To start spinning a web, the spider releases a sticky thread that is blown away with the wind. With some luck, the breeze carries the silken line to a spot where it sticks and the first bridge is formed. The spider carefully crosses along the thin bridge reinforcing it with a second line. She keeps strenghtening the line until it is sturdy enough. After the first horizontal line, the spider makes a loose thread and constructs with a second thread a Y-shaped line. The radius of the web is thus formed and a frame is constructed to attach the other Y-shaped threads to. When this is all done, the spider begins to make the circular threads. The non-sticky construction threads are made before the sticky threads are woven between the circular threads. The spider walks on the dry strands to avoid getting stuck. While attaching the sticky threads to the frame, the main construction thread is cautiously removed by the spider. Then web is completed with non sticky frame and sticky circular threads and the spider can now rest and sit in the centre of the web waiting for the yields of her hard work. A spider and her web arouse greater self-understanding and encourage us to obtain meaning and satisfaction from the complicated framework and interactions of life.

A Horizontal Loom

A Horizontal Loom

To start weaving a rug, the strands of warp are wrapped around the loom, observing not only a specific space between each strand, but also a specific amount of tension on all of them as to avoid wrinkles in the finished product. The weaving  starts at the bottom, as each knot is tied around two adjacent strands of warp. Over each individual row of knots, either one or two shots of weft – in rare cases three – are inserted. In single-weft weaving, the weft loosely goes over and under the alternate warp threads. In double-weft weaving, the first thread of weft is pulled firmly over and under the warps, whereas the second weft sits more loosely on the top. The thickness of warp and weft threads , the color of the weft, and also the type of the weave, are solid indications as to the exact origin of a rug. In a single day, a talented weaver can tie up around 14,000 knots. For a high quality rug, this means only a very few square feet of woven fabric for a whole month of sincere labor. Weaving a rug demands a high degree of skill and patience, as well as a lot of hard work.

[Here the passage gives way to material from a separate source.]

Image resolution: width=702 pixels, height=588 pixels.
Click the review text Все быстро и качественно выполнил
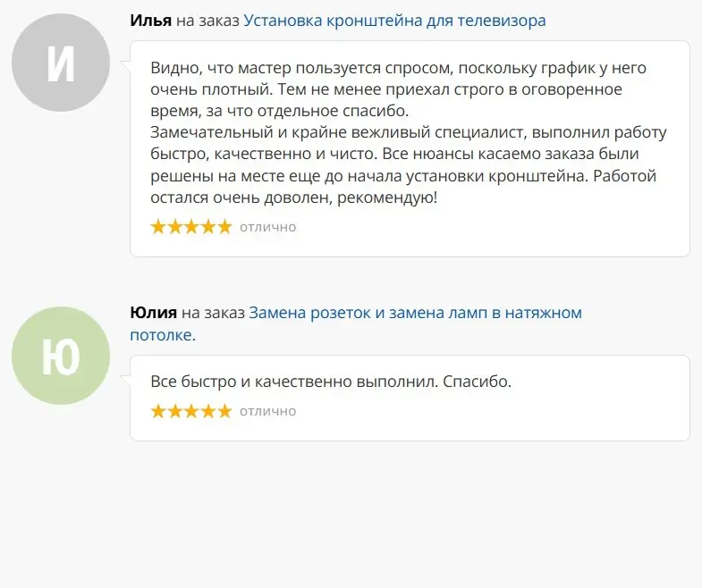click(x=331, y=382)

Both final products of a spider and a weaver need to be properly cared for. Rug owners need to acquire the knowledge necessary for an appropriate maintenance of their rugs, whereas spiders are born with the knowledge to care for their web. Both are truly works of art. In Pablo Picasso’s words: “The artist is a receptacle for the emotions that come from all over the place: from the sky, from the earth, from a scrap of paper, from a passing shape, from a spider’s web.”

, , , , , , , , , , ,

No Comments

Persian Rugs: Abadeh

The town of “Abadeh” is located about 400 miles south of Tehran and on the main road between the cities of Isfahan and Shiraz. Although the history of “Abadeh” goes back to over one thousand years, its development started during the Zand dynasty, when Shiraz was chosen as the nation’s capital.

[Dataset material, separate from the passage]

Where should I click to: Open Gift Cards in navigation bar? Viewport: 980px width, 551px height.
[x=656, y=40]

Persian "Abadeh" with the typical "Heybatlu" design

Persian "Abadeh" with the typical "Heybatlu" design

“Abadeh” has produced some of the best Persian rugs available on the market today. These rugs are normally based on a cotton foundation with a weft of blue color. Two shots of weft are inserted over each sigle row of knots. The pattern consists of small geometric motifs and cypress trees above and under the center medallion with smaller medallions on each corner. This unique design-named Heybatlu- makes them easily recognizable. Although a Persian “Abadeh” rug can be mistaken with a Shiraz, it does have a higher knot count, and the foundation is always cotton as opposed to wool foundation for Shiraz rugs. These rugs usually come in medium sizes and runners with an average KPSI (knots per square inch) of around 140, and are very durable. The pleasing lack of complication in their pattern explains the high demand for “Abadeh” rugs.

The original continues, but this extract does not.